# Which Breakdown Cover



## pmcclure (Dec 6, 2011)

Heading off to euro land for the first time in a couple of weeks and thought it best if I get some type of breakdown cover just in case. 

Could you wonderful people out there recommend which company and type of cover I should go for.

Thanks in advance 

Peter


----------



## Kev1 (Apr 4, 2011)

We spent a lot of time considering this
our van is 4.5 tonne which means The AA who we were with for 30 years would not cover it.

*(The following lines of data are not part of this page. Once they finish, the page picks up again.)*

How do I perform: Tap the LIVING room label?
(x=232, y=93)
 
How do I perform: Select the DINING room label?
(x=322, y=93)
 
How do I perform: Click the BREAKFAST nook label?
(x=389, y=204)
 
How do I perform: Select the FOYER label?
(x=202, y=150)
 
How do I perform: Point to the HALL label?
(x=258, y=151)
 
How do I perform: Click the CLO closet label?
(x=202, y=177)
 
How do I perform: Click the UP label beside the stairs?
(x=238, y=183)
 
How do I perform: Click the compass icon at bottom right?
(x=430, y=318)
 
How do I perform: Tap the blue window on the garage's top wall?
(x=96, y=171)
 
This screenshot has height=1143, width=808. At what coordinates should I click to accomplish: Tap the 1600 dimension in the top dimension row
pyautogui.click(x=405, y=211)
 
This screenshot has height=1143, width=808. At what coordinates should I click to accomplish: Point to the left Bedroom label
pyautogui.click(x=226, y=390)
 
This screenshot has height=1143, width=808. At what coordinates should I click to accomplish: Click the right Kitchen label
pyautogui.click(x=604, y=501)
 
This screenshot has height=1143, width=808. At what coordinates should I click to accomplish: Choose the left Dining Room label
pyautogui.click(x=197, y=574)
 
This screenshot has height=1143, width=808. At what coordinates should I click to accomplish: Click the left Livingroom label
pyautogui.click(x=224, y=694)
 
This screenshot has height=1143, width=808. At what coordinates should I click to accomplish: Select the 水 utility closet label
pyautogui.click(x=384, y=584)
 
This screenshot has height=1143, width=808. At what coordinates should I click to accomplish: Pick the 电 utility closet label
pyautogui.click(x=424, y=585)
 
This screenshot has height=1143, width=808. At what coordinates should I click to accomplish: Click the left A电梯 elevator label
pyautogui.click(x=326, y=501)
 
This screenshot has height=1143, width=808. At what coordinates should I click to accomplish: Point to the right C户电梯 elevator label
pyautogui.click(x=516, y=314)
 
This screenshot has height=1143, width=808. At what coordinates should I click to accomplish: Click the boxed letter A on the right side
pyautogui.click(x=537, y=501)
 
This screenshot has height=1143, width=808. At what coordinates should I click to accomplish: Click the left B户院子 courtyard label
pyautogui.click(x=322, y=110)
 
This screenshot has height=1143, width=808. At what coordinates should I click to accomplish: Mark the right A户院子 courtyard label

The RAC don't cover it either.

But because we are members of the caravan and camping club
the RAC will do it. (hows that for daftness)
Needless to say we dropped our 30 year membership with the AA

Kev


----------



## TJ101 (Oct 12, 2008)

Also looking at sorting some cover,,

Been looking at ADAC, and searching the forum here, some useful topics etc, but still not 100% clear,, 

Would seam they cover the weight and length ie 6 tones and 8.5M, but i am too high ??


----------



## scrinchy (Jul 17, 2007)

[email protected]

Stefanie was our very helpful ADAC contact last year. She'll answer questions and facilitate payment if you choose that route


----------



## trek (May 1, 2005)

Hi pmcclure

I was with ADAC for a couple of years without having to call on their services but was not comfortable with their 200 euro recovery limit, which some members on this web site have fallen foul of and faced large tow charges

try searching for " 200 euro limit " on the forum

so I switched to Britannia rescue
see this thread


----------



## rosalan (Aug 24, 2009)

Seems good advice being offered already. I assume that you cannot use your 'normal' insurance with an extension for overseas. The 12 year limit can prevent some people getting cover if your van is that old.
Alan


----------



## NTG (Dec 16, 2011)

After over 25 years with the AA I have switched to Green Flag. We have two cars and have just bought our first camper van which we wanted covered for Europe. The AA wanted too much and as our yearly subscription was due, We took a look around. Green Flag covered the van for both me and my wife with the maximum package and included Europe. In addition we selected to opt for 'personal cover' which covers both of us in any vehicle, so our cars are covered with the maximum cover but excluding Europe. Cost is £146 for the year. There are conditions for size and weight though.

Nick.


----------



## pmcclure (Dec 6, 2011)

It seems thats most of the breakdown cover available has a maximum length off 7metres. Ours is 7.1 metres.

I must admit that I thought european motorhome breakdown cover for most sizes of motorhomes would be readily available and forum members would have a lot of experience in obtaining cover.


----------



## DTPCHEMICALS (Jul 24, 2006)

check to see whether it is included in your current insurance,
Most do .

Dave p


----------



## pmcclure (Dec 6, 2011)

My insurance is with the caravan club (I know) so don't think its included


----------



## DTPCHEMICALS (Jul 24, 2006)

Check it. It maybe,

Dave p


----------